(Dataset entries)
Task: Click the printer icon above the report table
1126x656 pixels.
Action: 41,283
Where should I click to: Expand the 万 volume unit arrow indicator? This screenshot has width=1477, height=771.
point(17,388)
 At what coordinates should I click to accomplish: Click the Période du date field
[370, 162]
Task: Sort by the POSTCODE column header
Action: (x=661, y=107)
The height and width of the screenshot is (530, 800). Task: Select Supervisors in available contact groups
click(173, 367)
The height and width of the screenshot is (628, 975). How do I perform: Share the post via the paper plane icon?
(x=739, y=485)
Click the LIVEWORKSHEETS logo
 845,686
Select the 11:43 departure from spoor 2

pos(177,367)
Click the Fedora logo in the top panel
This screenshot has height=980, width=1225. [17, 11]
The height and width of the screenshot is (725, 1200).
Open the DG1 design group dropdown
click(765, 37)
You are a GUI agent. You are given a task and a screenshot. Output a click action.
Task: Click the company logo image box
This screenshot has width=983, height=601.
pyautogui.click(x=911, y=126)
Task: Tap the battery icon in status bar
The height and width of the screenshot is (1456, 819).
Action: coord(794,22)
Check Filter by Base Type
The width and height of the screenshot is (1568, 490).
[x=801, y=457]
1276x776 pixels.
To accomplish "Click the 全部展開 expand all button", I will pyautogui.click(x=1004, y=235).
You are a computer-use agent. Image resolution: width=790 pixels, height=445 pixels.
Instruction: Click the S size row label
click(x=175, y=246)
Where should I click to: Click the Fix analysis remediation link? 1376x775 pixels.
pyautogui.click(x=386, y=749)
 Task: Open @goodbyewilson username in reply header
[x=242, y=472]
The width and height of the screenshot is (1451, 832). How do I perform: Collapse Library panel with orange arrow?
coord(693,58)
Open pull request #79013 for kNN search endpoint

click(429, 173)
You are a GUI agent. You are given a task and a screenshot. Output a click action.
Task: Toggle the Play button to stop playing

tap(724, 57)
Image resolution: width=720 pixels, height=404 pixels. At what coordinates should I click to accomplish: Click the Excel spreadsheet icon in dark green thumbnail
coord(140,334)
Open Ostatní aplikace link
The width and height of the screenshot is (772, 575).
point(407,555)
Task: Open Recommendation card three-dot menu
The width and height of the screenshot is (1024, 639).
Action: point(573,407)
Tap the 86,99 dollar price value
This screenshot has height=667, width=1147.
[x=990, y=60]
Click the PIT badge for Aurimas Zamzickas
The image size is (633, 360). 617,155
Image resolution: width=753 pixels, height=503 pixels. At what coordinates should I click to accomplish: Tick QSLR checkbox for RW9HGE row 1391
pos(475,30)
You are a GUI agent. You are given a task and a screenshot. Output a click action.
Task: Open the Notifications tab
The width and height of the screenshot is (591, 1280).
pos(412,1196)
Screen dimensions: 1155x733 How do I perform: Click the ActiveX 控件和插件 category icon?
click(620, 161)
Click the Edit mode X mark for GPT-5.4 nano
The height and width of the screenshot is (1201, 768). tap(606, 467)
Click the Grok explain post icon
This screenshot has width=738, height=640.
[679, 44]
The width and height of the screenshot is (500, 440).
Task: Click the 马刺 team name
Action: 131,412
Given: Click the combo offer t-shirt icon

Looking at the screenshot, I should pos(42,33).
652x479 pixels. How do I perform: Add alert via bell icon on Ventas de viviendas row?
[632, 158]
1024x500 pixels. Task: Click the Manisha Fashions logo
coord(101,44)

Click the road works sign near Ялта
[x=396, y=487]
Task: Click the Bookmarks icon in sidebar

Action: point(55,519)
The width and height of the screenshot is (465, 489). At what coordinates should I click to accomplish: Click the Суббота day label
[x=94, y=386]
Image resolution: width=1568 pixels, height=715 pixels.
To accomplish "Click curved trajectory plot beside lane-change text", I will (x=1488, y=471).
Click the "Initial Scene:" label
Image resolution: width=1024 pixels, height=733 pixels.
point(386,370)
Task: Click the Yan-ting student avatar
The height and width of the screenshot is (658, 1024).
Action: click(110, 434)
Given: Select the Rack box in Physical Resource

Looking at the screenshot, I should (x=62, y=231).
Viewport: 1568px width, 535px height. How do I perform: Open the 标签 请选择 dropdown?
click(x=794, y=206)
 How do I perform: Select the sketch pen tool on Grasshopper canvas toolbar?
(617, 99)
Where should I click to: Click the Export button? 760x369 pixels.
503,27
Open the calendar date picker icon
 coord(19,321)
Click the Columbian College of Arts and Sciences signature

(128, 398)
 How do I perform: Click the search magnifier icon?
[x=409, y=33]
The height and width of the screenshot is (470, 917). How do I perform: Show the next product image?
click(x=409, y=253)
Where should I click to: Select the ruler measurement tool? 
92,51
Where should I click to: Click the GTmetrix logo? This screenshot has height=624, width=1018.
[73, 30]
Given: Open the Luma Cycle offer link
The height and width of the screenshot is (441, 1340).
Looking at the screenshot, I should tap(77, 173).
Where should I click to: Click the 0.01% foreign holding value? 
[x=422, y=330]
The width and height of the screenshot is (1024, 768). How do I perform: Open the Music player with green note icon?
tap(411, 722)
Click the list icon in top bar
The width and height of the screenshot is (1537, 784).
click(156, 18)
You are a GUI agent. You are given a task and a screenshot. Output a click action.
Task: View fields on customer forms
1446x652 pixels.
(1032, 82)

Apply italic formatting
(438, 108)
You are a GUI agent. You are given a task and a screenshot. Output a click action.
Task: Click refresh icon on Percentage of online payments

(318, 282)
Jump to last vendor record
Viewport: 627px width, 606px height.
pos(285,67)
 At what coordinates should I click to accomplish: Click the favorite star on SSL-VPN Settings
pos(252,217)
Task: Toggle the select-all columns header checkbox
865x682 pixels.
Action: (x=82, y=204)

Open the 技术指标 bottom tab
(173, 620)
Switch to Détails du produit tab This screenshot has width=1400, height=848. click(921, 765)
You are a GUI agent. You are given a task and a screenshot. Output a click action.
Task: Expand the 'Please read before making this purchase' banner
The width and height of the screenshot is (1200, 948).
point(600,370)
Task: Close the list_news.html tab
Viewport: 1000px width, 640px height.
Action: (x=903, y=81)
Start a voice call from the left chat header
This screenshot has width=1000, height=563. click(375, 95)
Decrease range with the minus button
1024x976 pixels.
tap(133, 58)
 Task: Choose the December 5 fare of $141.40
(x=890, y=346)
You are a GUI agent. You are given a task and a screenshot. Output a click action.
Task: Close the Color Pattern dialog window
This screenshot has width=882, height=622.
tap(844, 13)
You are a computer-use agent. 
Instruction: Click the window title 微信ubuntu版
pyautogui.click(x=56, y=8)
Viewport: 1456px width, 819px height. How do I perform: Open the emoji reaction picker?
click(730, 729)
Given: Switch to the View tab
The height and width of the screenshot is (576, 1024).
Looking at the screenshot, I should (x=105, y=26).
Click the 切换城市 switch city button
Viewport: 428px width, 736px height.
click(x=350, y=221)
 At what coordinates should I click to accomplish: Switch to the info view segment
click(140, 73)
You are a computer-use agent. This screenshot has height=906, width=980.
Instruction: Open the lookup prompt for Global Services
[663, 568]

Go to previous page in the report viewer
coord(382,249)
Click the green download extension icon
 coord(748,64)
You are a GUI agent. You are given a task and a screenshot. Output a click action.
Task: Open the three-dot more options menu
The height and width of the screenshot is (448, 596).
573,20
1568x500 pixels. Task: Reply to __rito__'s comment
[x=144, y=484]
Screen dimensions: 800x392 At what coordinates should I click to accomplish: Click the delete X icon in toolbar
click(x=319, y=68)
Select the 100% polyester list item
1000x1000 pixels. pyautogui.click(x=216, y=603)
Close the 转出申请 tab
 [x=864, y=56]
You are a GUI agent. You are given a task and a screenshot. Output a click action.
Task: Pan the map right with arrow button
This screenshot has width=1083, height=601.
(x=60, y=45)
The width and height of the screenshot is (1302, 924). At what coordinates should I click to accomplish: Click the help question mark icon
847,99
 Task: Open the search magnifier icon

* _Exercise details_: For the word "three", count the lines of the records above that hold it and state only that count.

* _Answer to the exercise_: 2